The data subject does not need to be informed if any of the following conditions are met:

• the controller has implemented appropriate technical and organisational security measures and those measures have been applied to the data affected by the personal data breach, in particular measures such as encryption that make the data unintelligible to persons not authorised to access the personal data;
• the controller has taken additional measures following the personal data breach which ensure that the high risk to the rights and freedoms of the data subject is unlikely to materialise in the future;
• the provision of information would require a disproportionate effort necessary. In such cases, the data subjects shall be informed by means of publicly available information or similar measures shall be taken to ensure that the data subjects are informed in an equally effective manner.

If the controller has not yet notified the data subject of the personal data breach, the supervisory authority may, after considering whether the personal data breach is likely to result in a high risk, order the data subject to be informed.

Notification of a personal data breach to the authority

The controller shall notify the personal data breach to the supervisory authority competent pursuant to Article 55 without undue delay and, where feasible, not later than 72 hours after having become aware of the personal data breach, unless the personal data breach is unlikely to result in a risk to the rights and freedoms of natural persons.
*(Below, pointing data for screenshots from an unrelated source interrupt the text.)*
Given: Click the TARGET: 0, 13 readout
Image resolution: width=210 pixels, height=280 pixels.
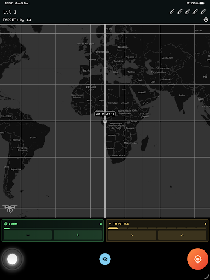Looking at the screenshot, I should point(17,20).
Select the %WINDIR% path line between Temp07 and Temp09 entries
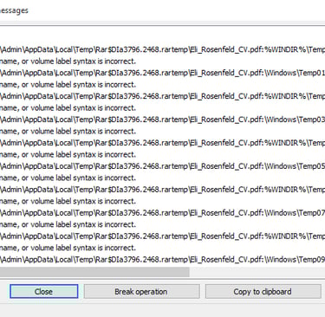 point(162,236)
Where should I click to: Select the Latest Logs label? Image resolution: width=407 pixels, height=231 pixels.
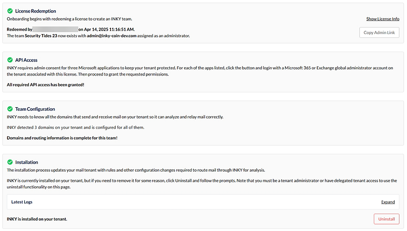[22, 202]
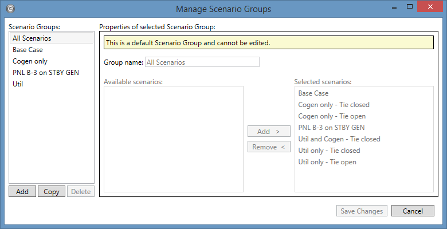Select the All Scenarios group
This screenshot has height=229, width=447.
pos(32,38)
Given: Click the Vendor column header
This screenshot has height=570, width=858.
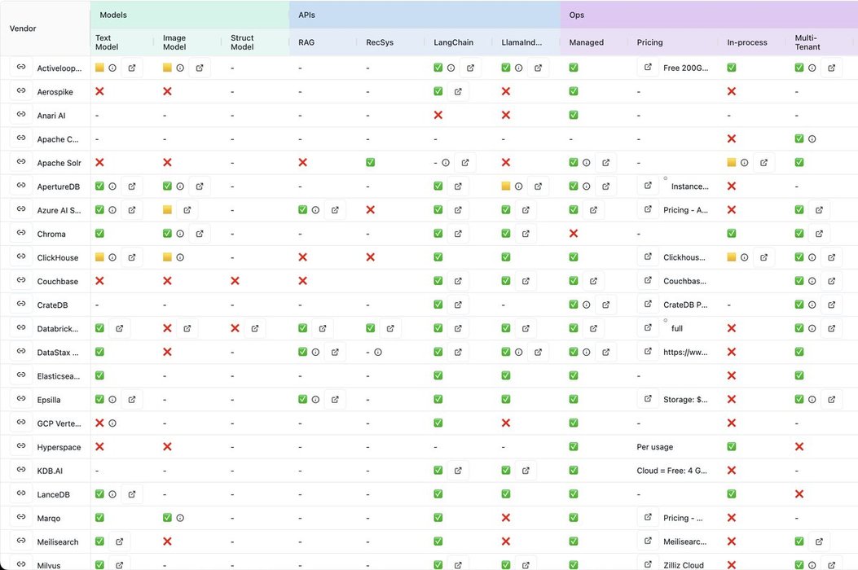Looking at the screenshot, I should pyautogui.click(x=23, y=29).
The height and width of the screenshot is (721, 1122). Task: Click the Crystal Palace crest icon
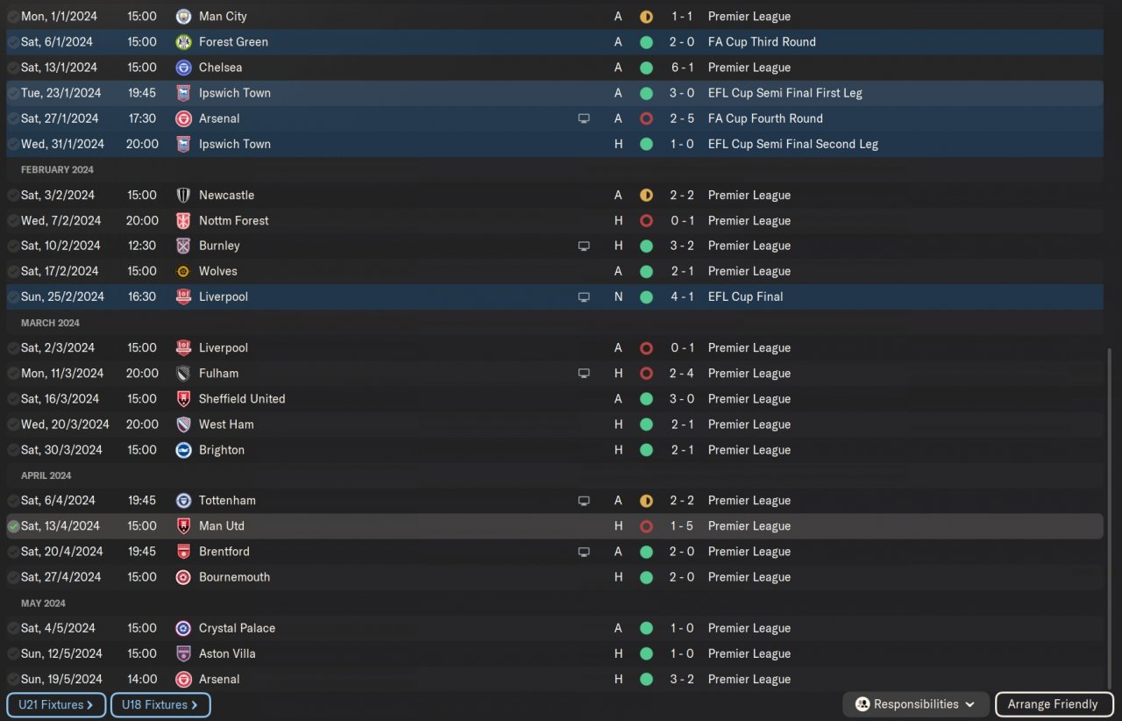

If the notification is not made within 72 hours, the reasons justifying the delay must be attached.

Review in case of mandatory data processing

If the duration of mandatory data processing or the periodic review of its necessity is not specified by law, a local government decree, or a binding legal act of the European Union, the data controller shall review at least every three years from the start of data processing whether the processing of personal data processed by it or by a data processor acting on its behalf or on its instructions is necessary for the achievement of the purpose of data processing.

The data controller shall document the circumstances and results of this review, retain this documentation for ten years after the review and make it available to the National Data Protection and Freedom of Information Authority (hereinafter: the Authority) upon request.

Complaint option

A complaint against a possible violation of the data controller can be filed with the National Data Protection and Freedom of Information Authority:

National Data Protection and Freedom of Information Authority
1055 Budapest, Falk Miksa utca 9-11.
Mailing address: 1363 Budapest, Pf. 9.
Telephone: +36 -1-391-1400
Fax: +36-1-391-1410
E-mail: ugyfelszolgalat@naih.hu

Conclusion

When preparing this information, we took into account the following legislation:

• REGULATION (EU) 2016/679 OF THE EUROPEAN PARLIAMENT AND OF THE COUNCIL of 27 April 2016 on the protection of natural persons with regard to the processing of personal data and on the free movement of such data, and repealing Regulation (EC) No 127/2008 (GDPR);
• Act CXII of 2011 – on the right to informational self-determination and freedom of information (hereinafter referred to as the Infotv.);
• Act CVIII of 2001 – on certain issues of electronic commerce services and services related to the information society (especially Section 13/A);
• Act XLVII of 2008 – on the prohibition of unfair commercial practices towards consumers;
• Act XLVIII of 2008 – on the basic conditions and certain limitations of economic advertising activities (especially Section 6);
• Act XC of 2005 on electronic freedom of information;
• Act C of 2003 on electronic communications (specifically Section 155);
• Act No. 16/2011 opinion on the EASA/IA Recommendation on best practice in online behavioural advertising;
• Recommendation of the National Data Protection and Freedom of Information Authority on data protection requirements for prior information.